Ultimately, I think there are a few key factors:
- How big is your company? Don't emulate Fortune 500 strategies if you're a small agency, it can make you look tone deaf, and frustrate your customers too. More often than not, large corporations are doing things inefficiently, and you shouldn't be copying them per se.
- Passive vs. active support... are you simply providing info, or talking with them?
- Does the information pertain only to your products and services, or could it also be helpful to a wider audience i.e. possibly part of a lead generation or SEO strategy? As an SEO consultant I have seen so many small companies where 50% of their traffic is landing on Zendesk articles, when that could be optimized articles in their WordPress site used to convert new users, etc.
There are lingual concerns too, because some of the way we approach these concepts in the English world are not the same in other languages and cultures.
That said, here's my current conclusion:
- Generally speaking, anytime the word Support is used, most humans are going to expect that some form of active interaction is available whether via online chat, phone, or otherwise. A really great way to piss off your customers is to use this word, but not offer active interaction (bots don't count).
- FAQ is a more traditional and recognizable term, esp. for older generations or users who are not very tech-savvy. For many smaller websites and companies, I prefer using this approach, because having a dozen common questions with answers provides instant relief (and SEO).

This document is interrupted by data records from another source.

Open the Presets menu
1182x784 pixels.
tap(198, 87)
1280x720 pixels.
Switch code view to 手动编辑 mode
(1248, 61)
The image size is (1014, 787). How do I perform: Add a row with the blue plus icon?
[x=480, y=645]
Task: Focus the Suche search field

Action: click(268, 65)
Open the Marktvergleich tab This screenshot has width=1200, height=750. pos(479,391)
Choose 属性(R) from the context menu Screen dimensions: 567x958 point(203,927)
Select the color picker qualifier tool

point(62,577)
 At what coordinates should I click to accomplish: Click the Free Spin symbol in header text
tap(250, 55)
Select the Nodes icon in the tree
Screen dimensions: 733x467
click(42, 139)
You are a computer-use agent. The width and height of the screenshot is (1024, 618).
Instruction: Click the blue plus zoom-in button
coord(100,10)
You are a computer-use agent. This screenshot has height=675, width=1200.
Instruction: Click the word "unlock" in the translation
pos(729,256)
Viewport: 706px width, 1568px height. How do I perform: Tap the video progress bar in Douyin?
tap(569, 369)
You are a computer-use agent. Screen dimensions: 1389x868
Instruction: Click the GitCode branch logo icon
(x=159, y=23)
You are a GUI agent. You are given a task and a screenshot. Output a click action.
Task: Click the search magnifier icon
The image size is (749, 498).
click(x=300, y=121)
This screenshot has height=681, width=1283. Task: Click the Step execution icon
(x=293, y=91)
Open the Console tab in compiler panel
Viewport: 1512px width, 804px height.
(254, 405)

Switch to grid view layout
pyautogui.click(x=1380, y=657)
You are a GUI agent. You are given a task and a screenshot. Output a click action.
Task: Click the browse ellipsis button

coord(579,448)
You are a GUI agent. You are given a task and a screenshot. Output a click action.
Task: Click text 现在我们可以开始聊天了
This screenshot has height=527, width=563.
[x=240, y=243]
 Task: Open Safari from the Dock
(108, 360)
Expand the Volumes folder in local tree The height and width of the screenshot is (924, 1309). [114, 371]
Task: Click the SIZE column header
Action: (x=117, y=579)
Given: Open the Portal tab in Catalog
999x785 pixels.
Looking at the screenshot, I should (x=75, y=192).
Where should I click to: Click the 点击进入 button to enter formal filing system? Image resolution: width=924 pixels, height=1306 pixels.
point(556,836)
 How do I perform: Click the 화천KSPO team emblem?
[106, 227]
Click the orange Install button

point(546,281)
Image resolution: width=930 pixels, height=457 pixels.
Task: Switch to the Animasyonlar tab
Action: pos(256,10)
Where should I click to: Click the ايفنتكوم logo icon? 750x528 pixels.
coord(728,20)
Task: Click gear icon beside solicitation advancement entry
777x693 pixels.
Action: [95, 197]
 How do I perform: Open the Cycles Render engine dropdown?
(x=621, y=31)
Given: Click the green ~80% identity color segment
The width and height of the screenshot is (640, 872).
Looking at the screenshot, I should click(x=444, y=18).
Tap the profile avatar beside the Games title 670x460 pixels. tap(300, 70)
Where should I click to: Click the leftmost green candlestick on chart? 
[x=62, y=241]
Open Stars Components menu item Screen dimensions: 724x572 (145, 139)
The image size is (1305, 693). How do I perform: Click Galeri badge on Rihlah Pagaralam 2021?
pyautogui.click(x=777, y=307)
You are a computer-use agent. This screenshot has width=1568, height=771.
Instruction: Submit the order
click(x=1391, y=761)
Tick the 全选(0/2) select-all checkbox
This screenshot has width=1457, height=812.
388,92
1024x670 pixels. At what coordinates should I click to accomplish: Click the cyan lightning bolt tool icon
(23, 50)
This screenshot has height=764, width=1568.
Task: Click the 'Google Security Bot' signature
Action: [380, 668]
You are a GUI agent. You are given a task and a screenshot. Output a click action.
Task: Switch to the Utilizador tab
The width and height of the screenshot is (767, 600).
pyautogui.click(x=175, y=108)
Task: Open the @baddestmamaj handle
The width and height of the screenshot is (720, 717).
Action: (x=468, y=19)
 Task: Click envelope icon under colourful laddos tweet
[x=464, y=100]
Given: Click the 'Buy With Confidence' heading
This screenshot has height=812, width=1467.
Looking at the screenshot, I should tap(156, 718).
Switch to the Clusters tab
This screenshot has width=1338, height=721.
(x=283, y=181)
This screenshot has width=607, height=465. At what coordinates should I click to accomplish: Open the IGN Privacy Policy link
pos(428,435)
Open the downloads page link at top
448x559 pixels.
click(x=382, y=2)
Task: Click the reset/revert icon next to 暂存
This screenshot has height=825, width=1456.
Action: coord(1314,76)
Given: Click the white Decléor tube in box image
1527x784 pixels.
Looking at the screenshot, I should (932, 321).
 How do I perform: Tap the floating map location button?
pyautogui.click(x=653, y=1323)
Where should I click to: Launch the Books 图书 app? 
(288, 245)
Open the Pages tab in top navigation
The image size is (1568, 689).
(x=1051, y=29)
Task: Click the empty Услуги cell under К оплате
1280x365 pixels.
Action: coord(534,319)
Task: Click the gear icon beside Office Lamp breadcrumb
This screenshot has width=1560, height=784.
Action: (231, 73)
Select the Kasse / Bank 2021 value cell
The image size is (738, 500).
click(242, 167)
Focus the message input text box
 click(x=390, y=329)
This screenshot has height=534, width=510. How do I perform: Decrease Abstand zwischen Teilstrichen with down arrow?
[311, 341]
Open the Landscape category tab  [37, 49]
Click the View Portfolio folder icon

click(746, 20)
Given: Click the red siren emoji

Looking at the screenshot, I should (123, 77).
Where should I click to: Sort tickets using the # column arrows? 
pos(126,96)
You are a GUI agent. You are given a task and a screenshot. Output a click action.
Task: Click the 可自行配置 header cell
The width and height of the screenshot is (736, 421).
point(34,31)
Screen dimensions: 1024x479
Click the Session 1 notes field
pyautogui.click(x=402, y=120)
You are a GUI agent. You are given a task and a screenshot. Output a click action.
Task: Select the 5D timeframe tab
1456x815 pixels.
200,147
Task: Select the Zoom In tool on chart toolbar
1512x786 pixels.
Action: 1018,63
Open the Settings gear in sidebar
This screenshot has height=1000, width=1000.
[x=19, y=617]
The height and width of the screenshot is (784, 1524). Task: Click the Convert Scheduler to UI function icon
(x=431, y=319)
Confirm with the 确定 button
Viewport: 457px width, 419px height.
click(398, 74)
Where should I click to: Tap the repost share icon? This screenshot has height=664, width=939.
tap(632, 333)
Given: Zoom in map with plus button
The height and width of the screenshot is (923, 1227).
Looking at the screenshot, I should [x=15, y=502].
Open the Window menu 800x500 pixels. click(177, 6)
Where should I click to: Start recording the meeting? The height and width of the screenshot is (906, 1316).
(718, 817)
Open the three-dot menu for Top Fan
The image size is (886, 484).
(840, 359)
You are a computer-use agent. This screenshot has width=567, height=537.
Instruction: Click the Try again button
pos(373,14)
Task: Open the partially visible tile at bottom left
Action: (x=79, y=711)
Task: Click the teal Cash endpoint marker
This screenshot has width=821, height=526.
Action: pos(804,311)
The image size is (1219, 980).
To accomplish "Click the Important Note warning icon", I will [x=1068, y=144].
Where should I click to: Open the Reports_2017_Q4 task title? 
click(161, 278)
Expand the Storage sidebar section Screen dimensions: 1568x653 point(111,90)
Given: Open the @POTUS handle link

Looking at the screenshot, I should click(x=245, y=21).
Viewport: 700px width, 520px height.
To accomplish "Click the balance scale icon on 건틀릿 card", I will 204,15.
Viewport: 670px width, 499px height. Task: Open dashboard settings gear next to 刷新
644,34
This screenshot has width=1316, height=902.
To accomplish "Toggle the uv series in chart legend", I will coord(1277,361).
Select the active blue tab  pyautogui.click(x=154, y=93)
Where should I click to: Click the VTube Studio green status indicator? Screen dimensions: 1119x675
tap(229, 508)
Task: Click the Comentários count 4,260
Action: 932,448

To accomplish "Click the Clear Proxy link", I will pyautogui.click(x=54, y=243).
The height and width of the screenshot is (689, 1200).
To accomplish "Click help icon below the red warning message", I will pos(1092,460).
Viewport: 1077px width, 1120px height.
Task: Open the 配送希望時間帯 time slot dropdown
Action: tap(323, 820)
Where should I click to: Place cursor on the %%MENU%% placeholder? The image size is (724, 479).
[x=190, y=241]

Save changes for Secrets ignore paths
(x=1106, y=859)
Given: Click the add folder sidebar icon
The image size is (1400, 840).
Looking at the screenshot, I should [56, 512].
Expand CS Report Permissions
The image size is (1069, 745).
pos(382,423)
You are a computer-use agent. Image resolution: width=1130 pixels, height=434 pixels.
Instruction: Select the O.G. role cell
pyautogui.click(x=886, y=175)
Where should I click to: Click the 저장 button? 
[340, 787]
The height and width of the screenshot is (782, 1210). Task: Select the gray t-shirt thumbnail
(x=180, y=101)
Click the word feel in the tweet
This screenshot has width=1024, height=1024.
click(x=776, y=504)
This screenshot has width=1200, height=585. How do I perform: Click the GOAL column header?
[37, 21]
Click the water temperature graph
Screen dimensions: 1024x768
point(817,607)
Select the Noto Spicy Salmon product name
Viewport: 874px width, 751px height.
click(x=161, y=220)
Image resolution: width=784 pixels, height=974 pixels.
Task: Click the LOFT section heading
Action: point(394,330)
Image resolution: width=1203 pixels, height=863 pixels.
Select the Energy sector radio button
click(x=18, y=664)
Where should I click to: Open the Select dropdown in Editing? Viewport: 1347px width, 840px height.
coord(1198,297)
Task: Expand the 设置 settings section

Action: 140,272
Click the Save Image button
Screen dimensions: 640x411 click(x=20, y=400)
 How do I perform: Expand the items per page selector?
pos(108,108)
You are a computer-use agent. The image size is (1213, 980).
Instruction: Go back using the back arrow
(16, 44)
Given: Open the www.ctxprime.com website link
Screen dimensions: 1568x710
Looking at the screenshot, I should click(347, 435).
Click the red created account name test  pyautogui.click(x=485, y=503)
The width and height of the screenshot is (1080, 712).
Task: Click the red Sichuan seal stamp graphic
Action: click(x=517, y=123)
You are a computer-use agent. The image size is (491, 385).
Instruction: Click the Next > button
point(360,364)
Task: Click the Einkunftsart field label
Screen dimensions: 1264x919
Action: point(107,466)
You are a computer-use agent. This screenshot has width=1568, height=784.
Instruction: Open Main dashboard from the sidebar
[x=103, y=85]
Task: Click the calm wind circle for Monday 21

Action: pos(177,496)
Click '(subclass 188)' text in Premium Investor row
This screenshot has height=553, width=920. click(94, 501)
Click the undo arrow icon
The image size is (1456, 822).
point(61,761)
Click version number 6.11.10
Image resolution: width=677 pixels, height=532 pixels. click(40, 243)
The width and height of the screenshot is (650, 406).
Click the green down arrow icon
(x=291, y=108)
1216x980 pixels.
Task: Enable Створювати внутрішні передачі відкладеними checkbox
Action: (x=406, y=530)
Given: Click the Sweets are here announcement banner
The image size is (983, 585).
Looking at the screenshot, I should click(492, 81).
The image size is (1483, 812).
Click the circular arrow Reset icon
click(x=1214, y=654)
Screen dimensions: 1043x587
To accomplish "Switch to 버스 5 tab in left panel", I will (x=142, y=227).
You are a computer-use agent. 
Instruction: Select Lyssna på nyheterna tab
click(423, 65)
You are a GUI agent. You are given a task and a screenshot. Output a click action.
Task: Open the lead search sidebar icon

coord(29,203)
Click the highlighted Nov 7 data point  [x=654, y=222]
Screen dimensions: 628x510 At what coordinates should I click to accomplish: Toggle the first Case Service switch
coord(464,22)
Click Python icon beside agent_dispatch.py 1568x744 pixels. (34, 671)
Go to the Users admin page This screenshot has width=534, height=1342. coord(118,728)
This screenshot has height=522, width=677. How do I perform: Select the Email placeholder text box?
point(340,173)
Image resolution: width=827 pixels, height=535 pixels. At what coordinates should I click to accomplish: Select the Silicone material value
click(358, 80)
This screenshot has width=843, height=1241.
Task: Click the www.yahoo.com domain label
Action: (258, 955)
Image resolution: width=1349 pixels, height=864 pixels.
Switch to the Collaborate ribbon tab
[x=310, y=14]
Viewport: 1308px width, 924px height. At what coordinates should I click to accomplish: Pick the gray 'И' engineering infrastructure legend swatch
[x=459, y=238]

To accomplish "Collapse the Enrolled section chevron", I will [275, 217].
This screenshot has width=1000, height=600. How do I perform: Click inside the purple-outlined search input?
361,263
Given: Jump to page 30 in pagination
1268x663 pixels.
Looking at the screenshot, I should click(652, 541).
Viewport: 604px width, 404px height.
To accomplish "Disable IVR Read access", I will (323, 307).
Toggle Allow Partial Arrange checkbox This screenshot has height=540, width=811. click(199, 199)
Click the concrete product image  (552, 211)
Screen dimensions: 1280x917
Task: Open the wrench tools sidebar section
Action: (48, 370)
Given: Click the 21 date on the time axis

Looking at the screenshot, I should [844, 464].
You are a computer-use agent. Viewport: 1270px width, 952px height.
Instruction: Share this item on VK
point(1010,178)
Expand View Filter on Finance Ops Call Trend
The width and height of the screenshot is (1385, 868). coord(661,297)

- There's also Documentation or Docs, which are usually preferred by software-specific products or high-tech services with lots of detailed technical info.
- I understand the shift toward Knowledge Base approaches in recent years, but the term has always annoyed me. Is there a space? A dash? Should we write the entire word in our URL base, or use the abbreviation "kb" etc? It's kind of a gangly term when it comes to optimization. The ambiguity of the term itself is almost always matched by the ambiguity of content that companies have in it... every company uses the term differently, which often adds to the confusion and frustration of end users. I avoid this term whenever possible, but I think it can work in place of Documentation for certain high-tech or very large companies who simply have too much content to organize. But mixing FAQ, Docs, and Tutorials into a mess of child pages and calling the resulting shit storm a "Knowledge Base" is lazy stuff.
- Perhaps the only term more ambiguous than Knowledge Base is Help Center, which could just as easily be the name of the office at Disneyland where the security guards stay. Whenever possible, being SPECIFIC about the content you have on your site is going to be more helpful to users. Again, the reason large companies have these ambiguous terms is because they have too many teams and too much content, so they have to keep the names of their content portals vague... smaller companies should NOT copy them, and should be more specific whenever possible.
And remember, companies like Zendesk are in the business of taking your content away from you. At first, they offered support email and tickets, and then it was support chat, and now its support "articles" and knowledge bases and FAQ systems that are hosted on their subdomains instead of your own website (stealing your traffic). Their goal is expansion, they don't really care if it makes sense with the tone and structure of your website -- so again, not a good model to emulate. In fact, I would argue that this recent trend in ambiguous content (KBs and Help Centers) really only benefits such third-party companies.
For the vast majority of small and medium sized companies, I think a mix of FAQ, Tutorials, and perhaps Documentation (for tech stuff) makes sense, and Support can be a single page with active options like phone numbers, online chat or support tickets... also a Forum might be useful in some cases. Instead of having separate pages for your Videos, I think it's better to simply include a video in existing FAQ or other articles... it's better for SEO and avoids duplicate content, etc.
TLDR users don't care about buzzwords, and whatever fancy philosophy went into your site structure means nothing to them... they want easy, logical answers to their problems.